Enfin, il vibra. Mais ce n'était pas le coup de fil tant espéré, c'était un message de Jo. Cette dernière couvrait une autre mission dans la toundra russe depuis deux mois. Du fait de son absence, elle n'avait pas été tenue informée des récents événements, de la réduction drastique du budget que leur allouait le Saint-Siège, ni même de ce léger incident qui avait mis tout l'Ordre des Innocents du Sang martyr sur les dents. Katrijn savait qu'elle ne pourrait pas le lui cachait éternellement, mais elle avait jugé préférable de le taire pour le moment : Jo était sanguine, et ce n'était certainement pas, elle, sa belle-sœur qui pourrait l'empêcher de faire une bêtise. « La mission s'achevait », lui avait écrit cette dernière, le pouce levé. Elle rentrerait bientôt. Katrijn poussa un profond soupir, quand le téléphone dans sa main vibra de nouveau, et cette fois, de façon continue. Le nom du « boucher » s'affichait sur toute la largeur de l'écran. Katrijn décrocha et le porta à son oreille. La voix caverneuse filtra du haut-parleur :

« C'est moi. On est installé et on a démarré la surveillance. On n'a rien remarqué pour l'instant. C'est plutôt calme : le chef est en voyage pour le moment.
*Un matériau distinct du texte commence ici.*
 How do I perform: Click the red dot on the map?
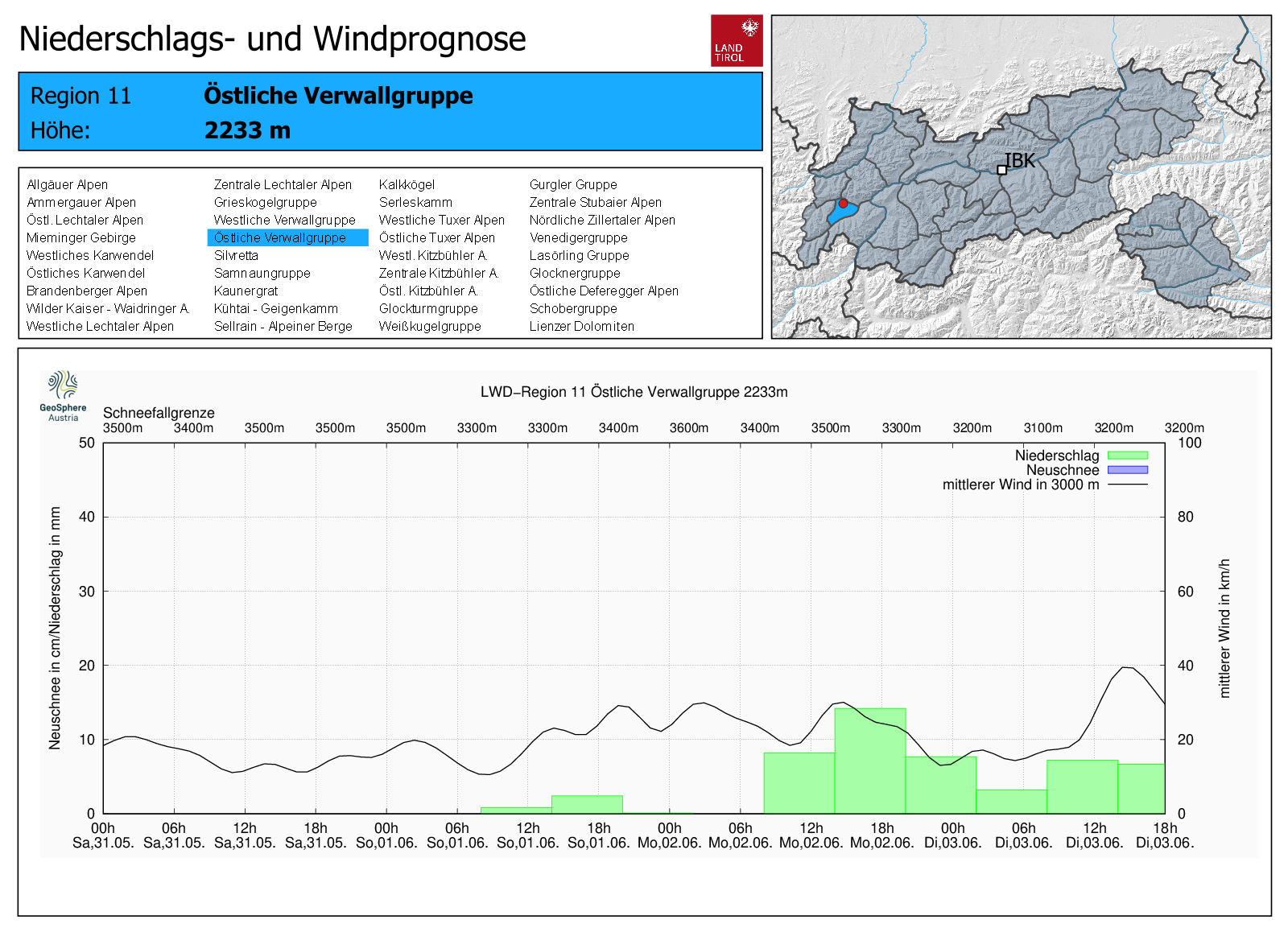(843, 204)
— Vous savez quand il rentrera ?

— Selon un des secrétaires de la boîte, d'ici la fin du mois.

— Restez à l'affût. Il pourrait essayer de se rapprocher des enfants.

— Nous avons ratissé la zone autour de la propriété, mais le chien de garde patrouille. C'est un senseur. Difficile de se rapprocher. Il finira par nous repérer, si ce n'est pas déjà fait.

— Évitez le chien de garde autant que vous pouvez. Mieux vaut rester discret. Personne ne doit pas se douter de notre présence si nous voulons le débusquer, mais il a besoin de sang, de beaucoup de sang. Il finira forcément par se montrer... À soixante-dix ans, il ne peut quand même pas se promener ! Je ne peux pas à croire qu'on l'ait laissé s'échapper. Nous devons au plus vite le retrouver !

— Ne t'inquiète pas. On finira par l'attraper.

— L'attraper ? On devrait le tuer ! rétorqua la moniale avec une haine enragée. Ça fait quinze ans que nous aurions dû le tuer, et maintenant, nous avons un monstre en liberté ! Ce désastre est de notre responsabilité. Trouvez-le et ramenez-le, mort ou vif ! Et s'ils résistent, au moindre problème, on éliminera toute la vermine. Tu m'as comprise ?

— Très bien.

— Alors, ne les lâchez pas d'une semelle. J'attends de vos nouvelles. »

Katrijn raccrocha. Ses phalanges blêmissaient tant elles se serraient autour du téléphone pour le broyer. Elle le relâcha promptement et se rassit d'un bond en arrière dans sa chaise. Comment pouvait-elle espérer tenir Jo sous son contrôle si elle ne parvenait même pas à se contrôler ? Elle devait garder la tête froide. S'il y avait une erreur, ce ne serait pas de son fait. Mais elle ne pouvait s'empêcher de souhaiter que les choses tournent mal. Il n'y avait que dans les situations extrêmes que ce satané chapitre se décidait à bouger. Il lui donnerait le feu vert : elle pourrait prendre, seize ans plus tard, les mesures adaptées pour purger la Batavie de ces parasites, et enfin... oui, enfin ! venger son frère dont le meurtrier trônait, libre et intouchable, juste sous leurs nez depuis toutes ces années.

Je ne pouvais pas penser à une autre chanson pour cette partie, même si ça fait un peu bizarre, du Rammstein pour une congrégation xD... Alors, certes, oui, Rammstein, Rammestad, il y a de l'idée, mais surtout, Engel, c'est... le prénom du frère de Katrijn (et l'époux défunt de Jo, si vous aviez pas compris).